[Stored entries]
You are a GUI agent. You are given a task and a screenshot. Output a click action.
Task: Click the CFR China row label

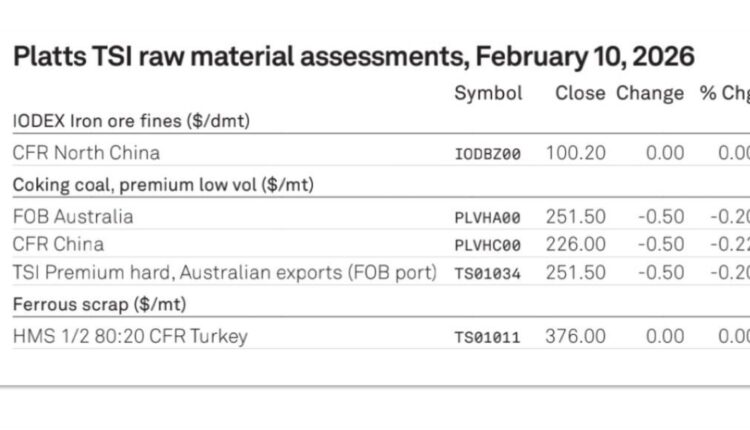click(x=58, y=244)
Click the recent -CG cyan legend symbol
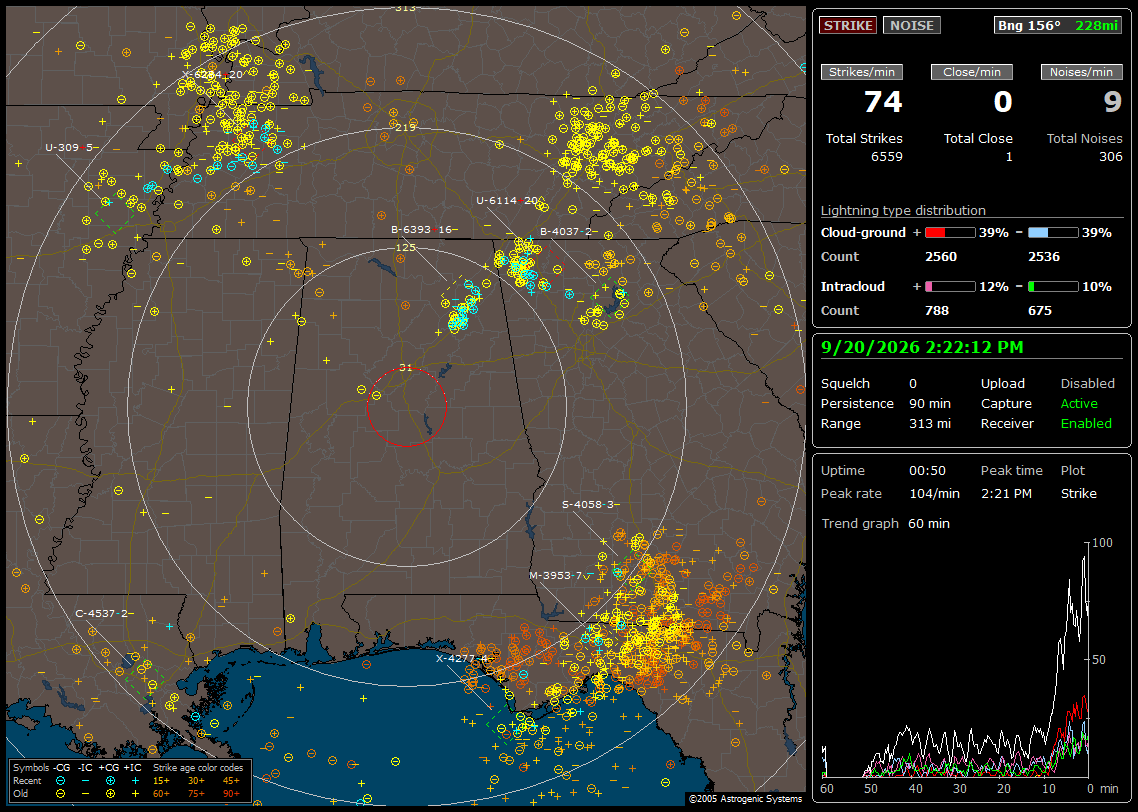This screenshot has width=1138, height=812. point(60,781)
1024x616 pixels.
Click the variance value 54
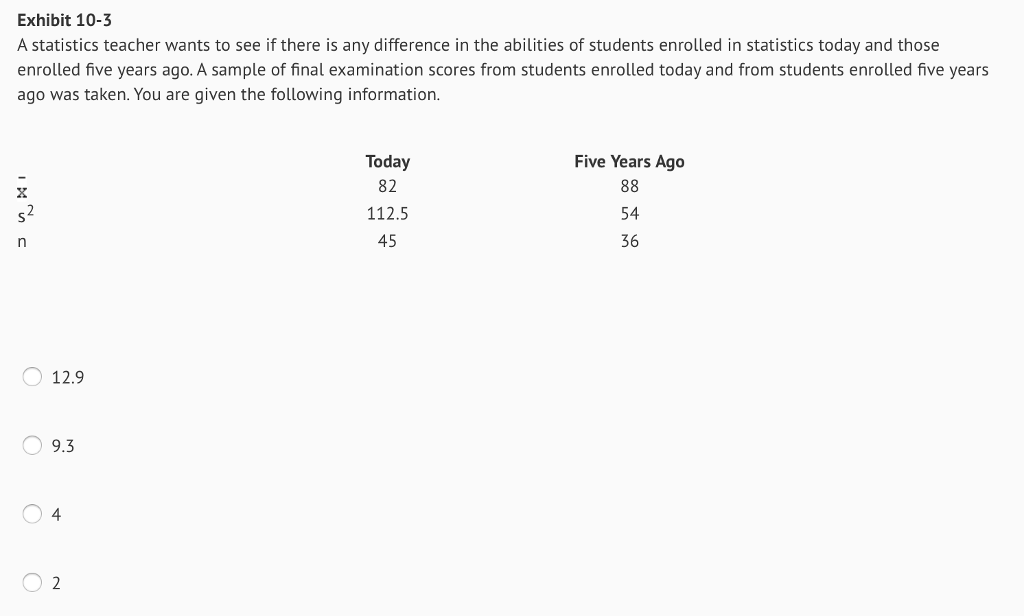629,213
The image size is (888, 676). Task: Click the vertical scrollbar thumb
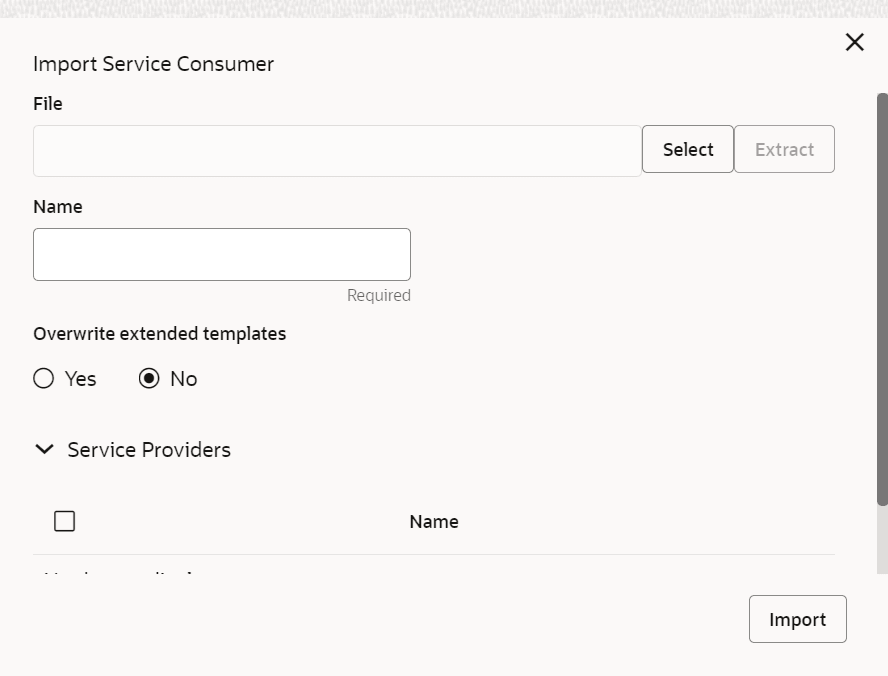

Assigned task: Please give the data above again in exact form and omit every picture.

Completed exercise:
You are a GUI agent. You are given a task and a screenshot. Output a click action.
Task: Click the CFR China row label

click(x=58, y=244)
Click the recent -CG cyan legend symbol
This screenshot has width=1138, height=812. point(60,781)
1024x616 pixels.
Click the variance value 54
629,213
The image size is (888, 676). Task: Click the vertical scrollbar thumb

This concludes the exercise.